Selama uji coba, kadarnya turun sekitar 14 persen pada wanita premenopause dan pascamenopause.
Meskipun begitu, kadar DHEA tetap berada dalam kisaran normal.
"Hal ini menunjukkan bahwa pada wanita premenopause, penurunan kecil dalam kadar DHEA bisa dibandingkan dengan manfaat kesuburan yang telah terbukti dengan mendapatkan massa tubuh yang lebih rendah," kata Varady dalam siaran pers universitasnya.
Ia menambahkan bahwa penurunan kadar DHEA pada wanita pascamenopause dapat mengkhawatirkan. Hal ini dikarenakan menopause telah menyebabkan penurunan dramatis pada estrogen.

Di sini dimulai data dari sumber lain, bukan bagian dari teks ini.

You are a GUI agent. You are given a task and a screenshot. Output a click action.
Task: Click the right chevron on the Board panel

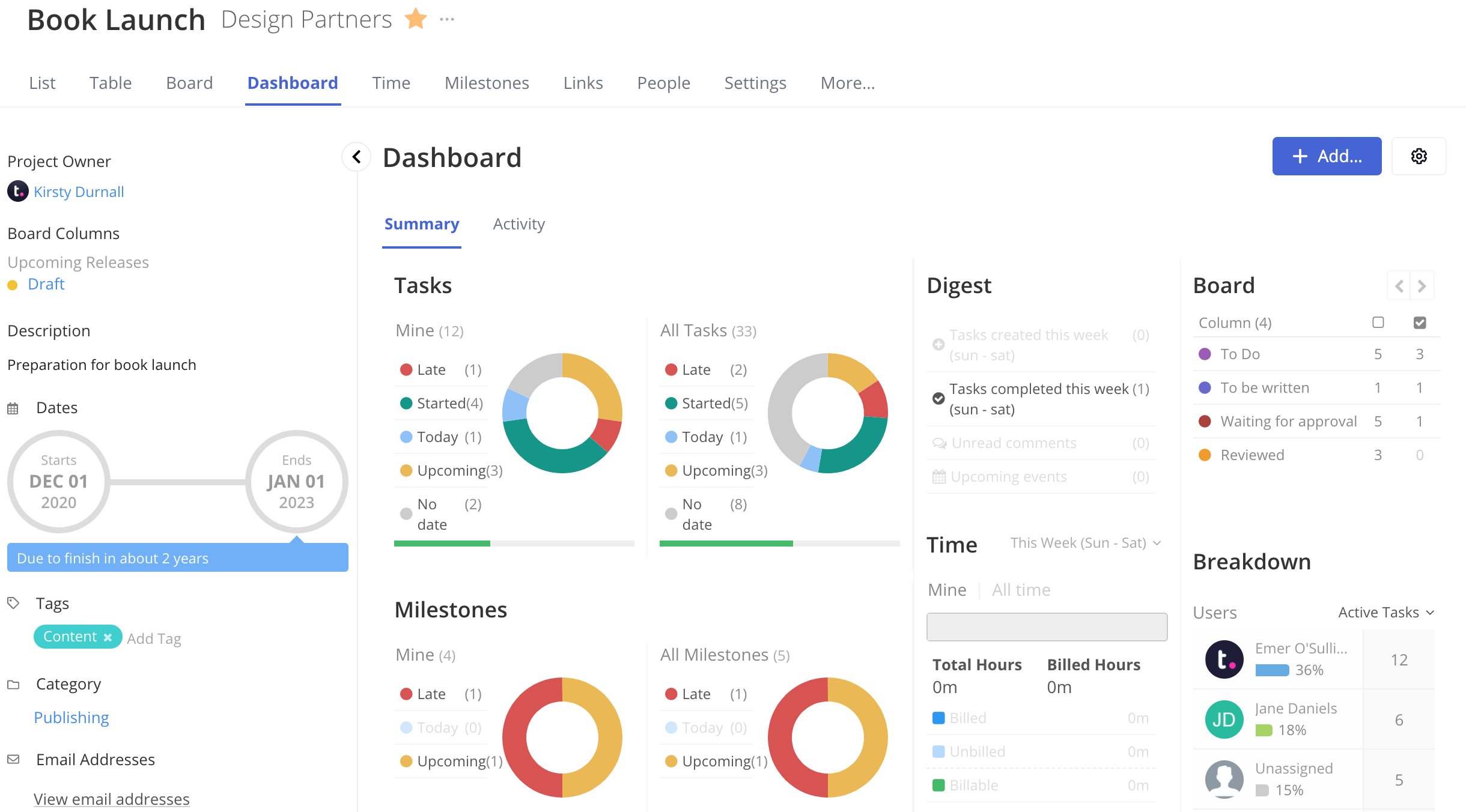tap(1422, 285)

DHEA adalah komponen utama dari estrogen.
"Namun, sebuah survei terhadap para partisipan melaporkan tidak ada efek samping negatif yang terkait dengan rendahnya estrogen pascamenopause, seperti disfungsi seksual atau perubahan kulit," tambahnya.
DHEA yang tinggi telah dikaitkan dengan risiko kanker payudara, kata Varady, sehingga penurunan kadar yang moderat dapat mengurangi risiko.
Selama penelitian, para pelaku diet kehilangan 3 persen hingga 4 persen dari berat badan awal mereka. Kelompok pembanding hampir tidak mengalami penurunan berat badan.
Para peneliti tidak mengukur kadar estradiol, estron, atau progesteron. Semua hormon ini penting untuk kehamilan pada wanita premenopause karena kadar tersebut bervariasi sepanjang siklus menstruasi bulanan. Wanita pasca menopause tidak mengalami perubahan pada hormon-hormon tersebut.